Face aux débats persistants sur l’éligibilité du Premier ministre Ousmane Sonko, le président Bassirou Diomaye Faye a mis un terme à la controverse en s’appuyant sur des éléments factuels, tout en appelant à recentrer les priorités sur les réformes du système électoral.
Le débat sur l’éligibilité du Premier ministre Ousmane Sonko ne serait plus d’actualité. C’est en substance la position exprimée par le président de la République, Bassirou Diomaye Faye, lors d’un entretien accordé à des médias, rapporté par la source rts.sn.
Le chef de l’État a clairement indiqué que cette question ne constitue plus un sujet de discussion, rappelant que son Premier ministre a recouvré l’intégralité de ses droits civiques depuis 2024. Selon lui, les faits électoraux suffisent à trancher : Ousmane Sonko a pris part à plusieurs scrutins récents, en tant qu’électeur et candidat, validant de facto sa situation juridique et politique.
Dans cette perspective, Bassirou Diomaye Faye estime que les interrogations persistantes relèvent davantage du champ politique que d’un véritable contentieux juridique. Une lecture qui vise à désamorcer une polémique récurrente dans l’espace public sénégalais, comme le souligne la source rts.sn.
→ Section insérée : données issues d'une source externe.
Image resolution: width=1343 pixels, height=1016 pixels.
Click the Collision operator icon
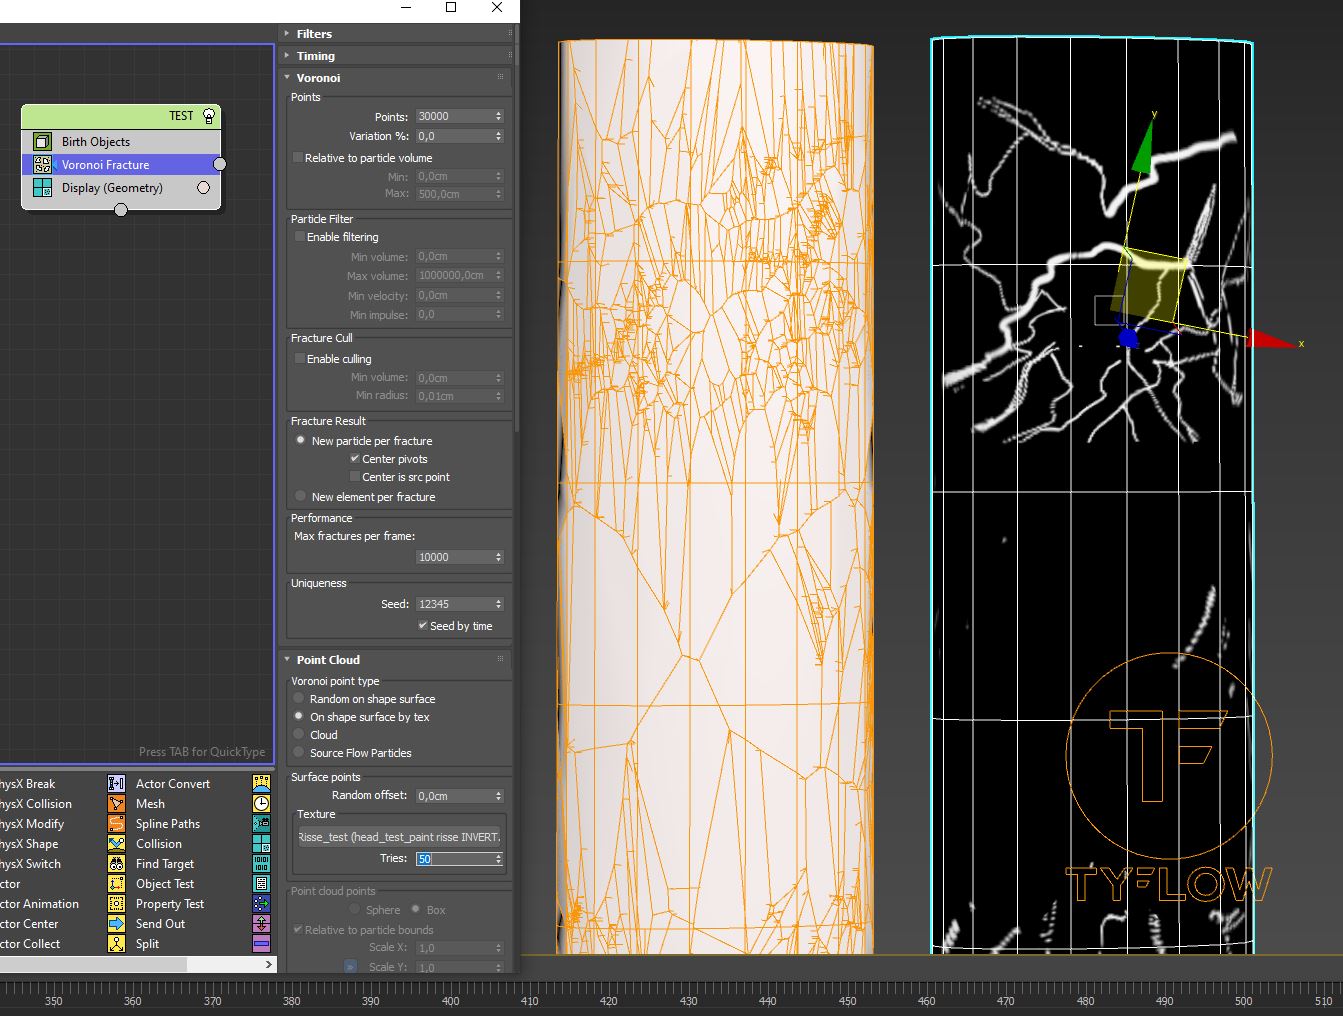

Interrogé sur une proposition de loi portée par le parti PASTEF visant à modifier le code électoral, le président a adopté une posture mesurée. S’il reconnaît la légitimité de l’initiative parlementaire, il a toutefois relativisé son caractère urgent. Il a précisé que le texte est le fruit d’un travail technique impliquant plusieurs institutions, dont la présidence, la primature et l’Assemblée nationale, et qu’il a lui-même veillé à sa conformité avec la Constitution.
Au-delà de cette controverse, le chef de l’État a insisté sur la nécessité de poursuivre les réformes structurelles du système électoral. Il a notamment évoqué la modernisation du fichier électoral, l’introduction du bulletin unique et le renforcement des organes de gestion des élections, autant de priorités issues des précédents dialogues politiques.